Listrik untuk Timur: Menyalakan Harapan di Tengah Lompatan Ekonomi Maluku

Twitter
LinkedIn
Facebook
WhatsApp

Maluku, Ambon, ruangenergi.com-Pertumbuhan ekonomi di Maluku dan Maluku Utara kini tak lagi sekadar angka statistik. Ia hadir sebagai harapan baru—membuka peluang kerja, menggerakkan industri, dan menghidupkan mimpi masyarakat di kawasan timur Indonesia. Namun di balik geliat itu, ada satu kebutuhan mendasar yang tak boleh terlambat hadir: listrik yang andal dan merata bagi 889.973 pelanggan di dua provinsi tersebut.

Saat mengunjungi Kantor PT PLN (Persero) UP3B Maluku di Ambon, Selasa (28/4/2026), Wakil Menteri ESDM Yuliot menegaskan bahwa kesiapan energi menjadi kunci dalam menopang pertumbuhan pusat-pusat ekonomi baru.

“Adanya pusat-pusat pertumbuhan ekonomi baru diperlukan persiapan ketersediaan energi, khususnya di wilayah-wilayah yang dimungkinkan tumbuhnya industri-industri baru seperti di Weda Bay, Halmahera, dan di Saumlaki kelak jika sudah beroperasi,” ujarnya.

Nama-nama seperti Weda Bay dan Saumlaki kini bukan lagi sekadar titik di peta. Kawasan ini diproyeksikan menjadi motor baru ekonomi kawasan timur. Namun, tanpa pasokan energi yang memadai, potensi besar itu berisiko tertahan di garis start.

Yuliot mengingatkan, pembangunan tidak boleh timpang. Jangan sampai kawasan industri berdiri megah, tetapi listrik belum mengalir.

“Kami berharap jangan sampai terjadi kegiatan ekonomi sudah terbangun namun pasokan listriknya belum tersedia sehingga terjadi delay,” tegasnya, dikutip dari website ESDM.

Lebih dari itu, ia menyoroti pentingnya keadilan energi hingga ke pelosok desa, terutama di wilayah terdepan, terluar, dan tertinggal (3T). Di sinilah peran energi baru terbarukan seperti Pembangkit Listrik Tenaga Surya (PLTS) menjadi krusial—terutama jika dilengkapi dengan sistem penyimpanan energi.
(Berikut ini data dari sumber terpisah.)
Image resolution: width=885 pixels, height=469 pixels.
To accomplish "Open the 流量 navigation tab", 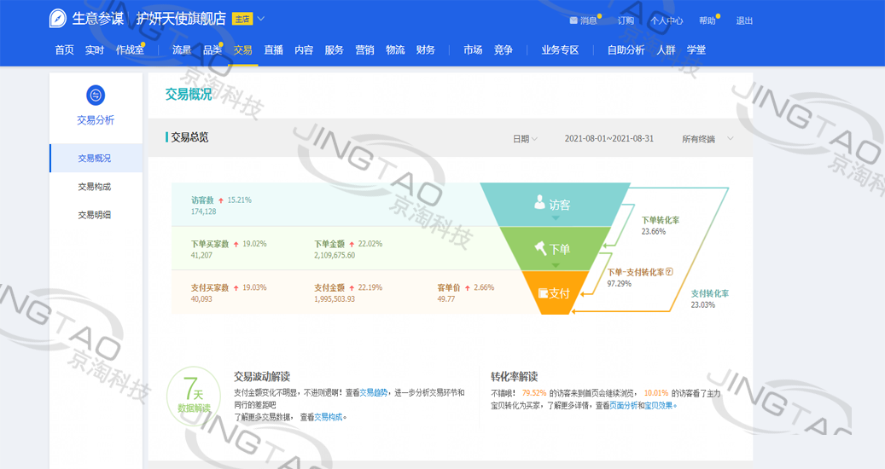I will tap(182, 50).
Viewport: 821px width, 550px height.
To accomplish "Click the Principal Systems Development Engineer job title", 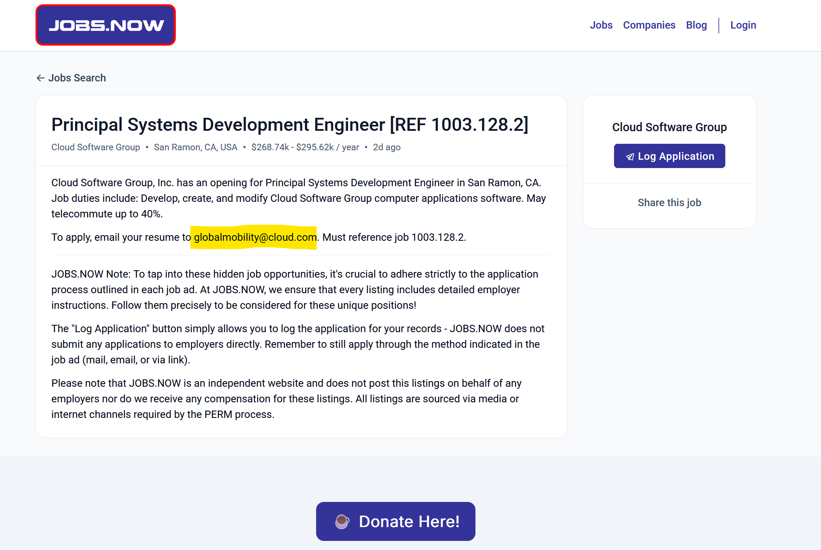I will coord(289,125).
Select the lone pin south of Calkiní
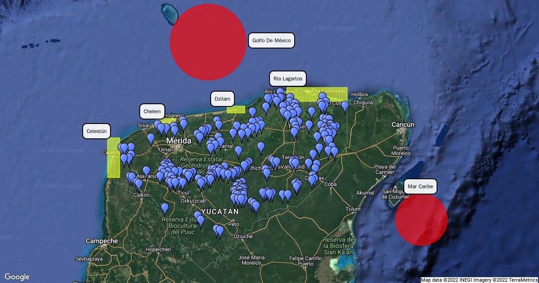This screenshot has height=283, width=539. (x=165, y=208)
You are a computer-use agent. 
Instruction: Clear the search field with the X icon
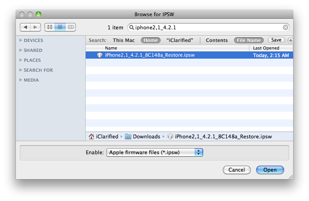tap(285, 27)
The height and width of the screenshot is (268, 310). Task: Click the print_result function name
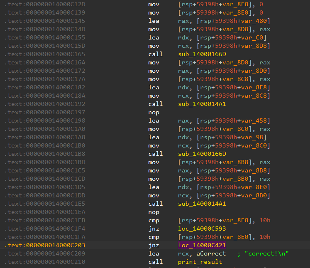click(200, 262)
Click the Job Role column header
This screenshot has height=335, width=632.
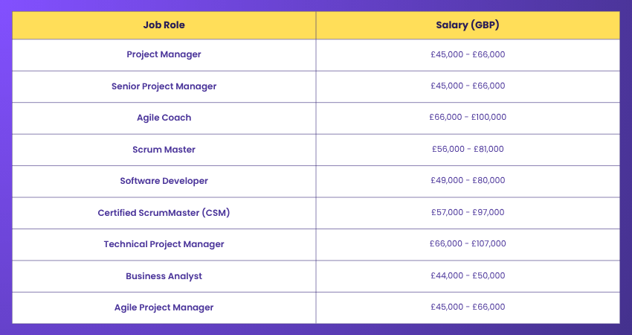point(164,25)
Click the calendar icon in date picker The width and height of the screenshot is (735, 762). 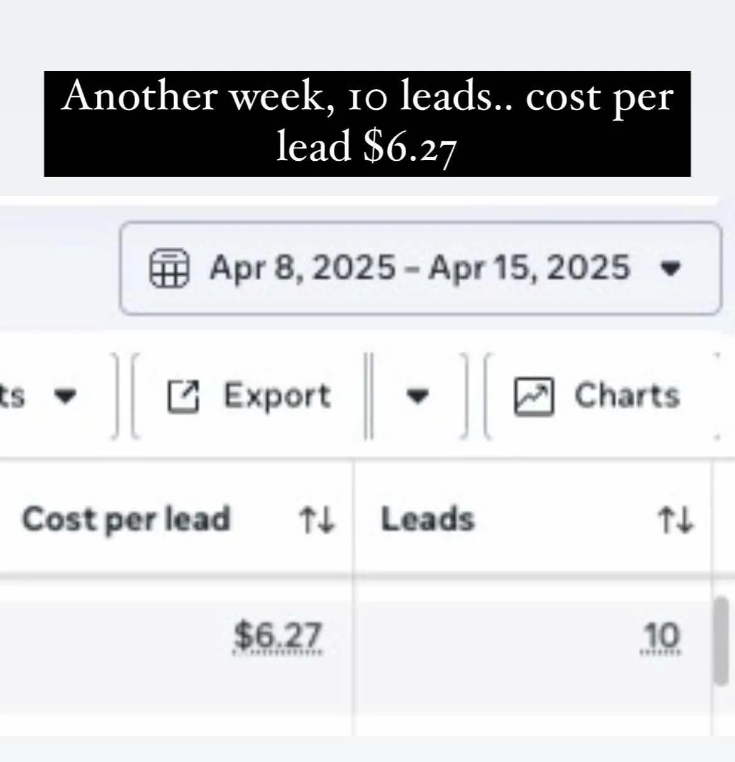click(169, 268)
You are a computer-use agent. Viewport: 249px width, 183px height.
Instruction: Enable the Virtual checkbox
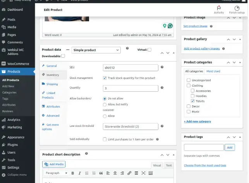point(149,50)
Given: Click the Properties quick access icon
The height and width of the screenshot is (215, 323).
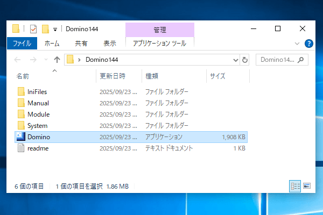Looking at the screenshot, I should (33, 28).
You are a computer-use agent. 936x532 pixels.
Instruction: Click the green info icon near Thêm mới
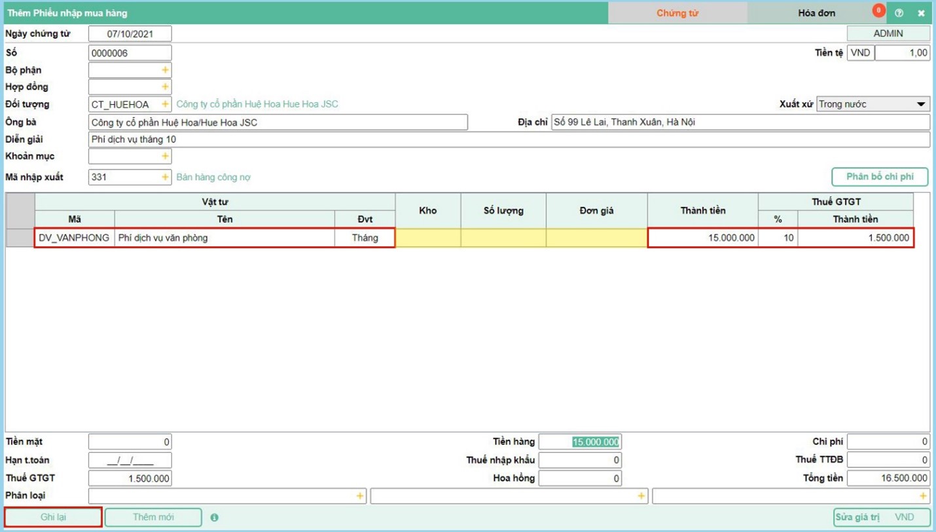pos(214,518)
“Wilayah 3T adalah benteng kita bersama. Ketika listrik hadir, di situ ada pendidikan yang lebih baik, ekonomi yang bergerak, dan harapan yang tumbuh,” tambahnya.

Di sisi lain, General Manager PLN UIW Maluku dan Maluku Utara, Noer Soeratmoko, memastikan bahwa kondisi kelistrikan terus menunjukkan perbaikan. Meski tantangan geografis sebagai wilayah kepulauan masih menjadi pekerjaan besar, komitmen untuk menghadirkan listrik yang merata tetap dijaga.

“Tantangan geografis wilayah kepulauan tetap menjadi perhatian bagi kami dalam memastikan listrik yang andal dan merata. Ke depan, kami berkomitmen untuk terus mendukung program pemerintah dalam mendorong pertumbuhan ekonomi daerah melalui penyediaan listrik yang andal dan berkelanjutan,” ujarnya.

Saat ini, sistem kelistrikan di Maluku dan Maluku Utara ditopang oleh 168 sistem dengan total daya mampu mencapai 457,15 MW dan beban puncak sekitar 292,82 MW. Angka ini menunjukkan masih adanya ruang untuk mengantisipasi lonjakan kebutuhan listrik seiring pertumbuhan ekonomi.

Di tengah percepatan pembangunan, listrik bukan lagi sekadar infrastruktur teknis. Ia telah menjadi fondasi kesejahteraan. Ketika listrik hadir tepat waktu dan menjangkau hingga pelosok, di situlah pembangunan menemukan maknanya—bukan hanya tentang pertumbuhan, tetapi tentang pemerataan harapan.